» **WORK TASK**
Repeat the data precisely as given.

*** MATERIAL FOR THIS TASK

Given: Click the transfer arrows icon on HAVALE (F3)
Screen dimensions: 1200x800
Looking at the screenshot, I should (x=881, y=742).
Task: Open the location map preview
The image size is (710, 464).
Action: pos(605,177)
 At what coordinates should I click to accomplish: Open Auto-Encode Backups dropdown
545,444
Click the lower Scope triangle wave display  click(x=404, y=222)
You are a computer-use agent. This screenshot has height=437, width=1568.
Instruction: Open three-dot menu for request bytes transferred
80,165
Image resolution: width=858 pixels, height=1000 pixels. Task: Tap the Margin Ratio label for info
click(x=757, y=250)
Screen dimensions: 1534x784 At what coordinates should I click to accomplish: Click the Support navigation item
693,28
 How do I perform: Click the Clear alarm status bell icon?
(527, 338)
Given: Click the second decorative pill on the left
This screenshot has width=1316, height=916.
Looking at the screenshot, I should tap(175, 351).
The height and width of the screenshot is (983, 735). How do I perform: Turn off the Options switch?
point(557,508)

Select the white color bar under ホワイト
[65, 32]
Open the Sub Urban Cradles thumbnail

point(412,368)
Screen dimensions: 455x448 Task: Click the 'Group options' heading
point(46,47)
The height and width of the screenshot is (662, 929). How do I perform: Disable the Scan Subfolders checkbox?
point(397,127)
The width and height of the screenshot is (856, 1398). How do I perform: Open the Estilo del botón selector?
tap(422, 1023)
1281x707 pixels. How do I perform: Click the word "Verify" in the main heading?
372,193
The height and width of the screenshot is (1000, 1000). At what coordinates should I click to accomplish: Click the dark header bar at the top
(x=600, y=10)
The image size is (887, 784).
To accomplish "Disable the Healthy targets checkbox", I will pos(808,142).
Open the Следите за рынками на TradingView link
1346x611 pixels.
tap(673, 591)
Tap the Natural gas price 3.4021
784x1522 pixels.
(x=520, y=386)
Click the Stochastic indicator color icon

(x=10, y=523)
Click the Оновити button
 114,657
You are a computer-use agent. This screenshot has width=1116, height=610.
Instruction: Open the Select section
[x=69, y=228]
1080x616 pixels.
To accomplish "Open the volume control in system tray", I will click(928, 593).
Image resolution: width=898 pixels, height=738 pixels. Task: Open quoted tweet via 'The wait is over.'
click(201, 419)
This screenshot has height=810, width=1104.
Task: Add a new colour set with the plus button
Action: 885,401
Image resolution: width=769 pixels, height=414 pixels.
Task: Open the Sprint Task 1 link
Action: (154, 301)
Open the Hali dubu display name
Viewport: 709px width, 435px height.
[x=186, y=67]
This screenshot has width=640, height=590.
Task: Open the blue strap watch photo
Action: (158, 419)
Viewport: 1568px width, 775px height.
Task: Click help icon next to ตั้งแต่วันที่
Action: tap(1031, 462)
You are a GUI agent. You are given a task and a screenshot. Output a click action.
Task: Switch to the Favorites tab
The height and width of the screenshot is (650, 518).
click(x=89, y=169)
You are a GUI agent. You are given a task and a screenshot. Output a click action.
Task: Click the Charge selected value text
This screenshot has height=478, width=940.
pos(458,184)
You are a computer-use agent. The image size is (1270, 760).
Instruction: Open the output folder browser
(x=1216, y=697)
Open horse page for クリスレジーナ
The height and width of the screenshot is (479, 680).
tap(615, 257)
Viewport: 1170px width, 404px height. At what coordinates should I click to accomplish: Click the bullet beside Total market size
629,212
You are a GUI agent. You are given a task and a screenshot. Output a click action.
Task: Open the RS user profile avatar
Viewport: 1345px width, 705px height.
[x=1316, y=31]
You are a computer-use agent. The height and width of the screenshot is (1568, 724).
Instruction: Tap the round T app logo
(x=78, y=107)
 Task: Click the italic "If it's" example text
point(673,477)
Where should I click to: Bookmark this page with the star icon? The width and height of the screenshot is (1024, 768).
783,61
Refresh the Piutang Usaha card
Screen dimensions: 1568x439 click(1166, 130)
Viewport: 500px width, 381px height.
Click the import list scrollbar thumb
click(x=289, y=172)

******

» **YOUR RESPONSE**
Given: Click the transfer arrows icon on HAVALE (F3)
Screen dimensions: 1200x800
Looking at the screenshot, I should (x=881, y=742).
Task: Open the location map preview
The image size is (710, 464).
Action: pos(605,177)
 At what coordinates should I click to accomplish: Open Auto-Encode Backups dropdown
545,444
Click the lower Scope triangle wave display  click(x=404, y=222)
You are a computer-use agent. This screenshot has height=437, width=1568.
Instruction: Open three-dot menu for request bytes transferred
80,165
Image resolution: width=858 pixels, height=1000 pixels. Task: Tap the Margin Ratio label for info
click(x=757, y=250)
Screen dimensions: 1534x784 At what coordinates should I click to accomplish: Click the Support navigation item
693,28
 How do I perform: Click the Clear alarm status bell icon?
(527, 338)
Given: Click the second decorative pill on the left
This screenshot has width=1316, height=916.
Looking at the screenshot, I should tap(175, 351).
The height and width of the screenshot is (983, 735). How do I perform: Turn off the Options switch?
point(557,508)

Select the white color bar under ホワイト
[65, 32]
Open the Sub Urban Cradles thumbnail

point(412,368)
Screen dimensions: 455x448 Task: Click the 'Group options' heading
point(46,47)
The height and width of the screenshot is (662, 929). How do I perform: Disable the Scan Subfolders checkbox?
point(397,127)
The width and height of the screenshot is (856, 1398). How do I perform: Open the Estilo del botón selector?
tap(422, 1023)
1281x707 pixels. How do I perform: Click the word "Verify" in the main heading?
372,193
The height and width of the screenshot is (1000, 1000). At what coordinates should I click to accomplish: Click the dark header bar at the top
(x=600, y=10)
The image size is (887, 784).
To accomplish "Disable the Healthy targets checkbox", I will pos(808,142).
Open the Следите за рынками на TradingView link
1346x611 pixels.
tap(673, 591)
Tap the Natural gas price 3.4021
784x1522 pixels.
(x=520, y=386)
Click the Stochastic indicator color icon

(x=10, y=523)
Click the Оновити button
 114,657
You are a computer-use agent. This screenshot has width=1116, height=610.
Instruction: Open the Select section
[x=69, y=228]
1080x616 pixels.
To accomplish "Open the volume control in system tray", I will click(928, 593).
Image resolution: width=898 pixels, height=738 pixels. Task: Open quoted tweet via 'The wait is over.'
click(201, 419)
This screenshot has height=810, width=1104.
Task: Add a new colour set with the plus button
Action: 885,401
Image resolution: width=769 pixels, height=414 pixels.
Task: Open the Sprint Task 1 link
Action: (154, 301)
Open the Hali dubu display name
Viewport: 709px width, 435px height.
[x=186, y=67]
This screenshot has width=640, height=590.
Task: Open the blue strap watch photo
Action: (158, 419)
Viewport: 1568px width, 775px height.
Task: Click help icon next to ตั้งแต่วันที่
Action: tap(1031, 462)
You are a GUI agent. You are given a task and a screenshot. Output a click action.
Task: Switch to the Favorites tab
The height and width of the screenshot is (650, 518).
click(x=89, y=169)
You are a GUI agent. You are given a task and a screenshot. Output a click action.
Task: Click the Charge selected value text
This screenshot has height=478, width=940.
pos(458,184)
You are a computer-use agent. The image size is (1270, 760).
Instruction: Open the output folder browser
(x=1216, y=697)
Open horse page for クリスレジーナ
The height and width of the screenshot is (479, 680).
tap(615, 257)
Viewport: 1170px width, 404px height. At what coordinates should I click to accomplish: Click the bullet beside Total market size
629,212
You are a GUI agent. You are given a task and a screenshot. Output a click action.
Task: Open the RS user profile avatar
Viewport: 1345px width, 705px height.
[x=1316, y=31]
You are a computer-use agent. The height and width of the screenshot is (1568, 724).
Instruction: Tap the round T app logo
(x=78, y=107)
 Task: Click the italic "If it's" example text
point(673,477)
Where should I click to: Bookmark this page with the star icon? The width and height of the screenshot is (1024, 768).
783,61
Refresh the Piutang Usaha card
Screen dimensions: 1568x439 click(1166, 130)
Viewport: 500px width, 381px height.
Click the import list scrollbar thumb
click(x=289, y=172)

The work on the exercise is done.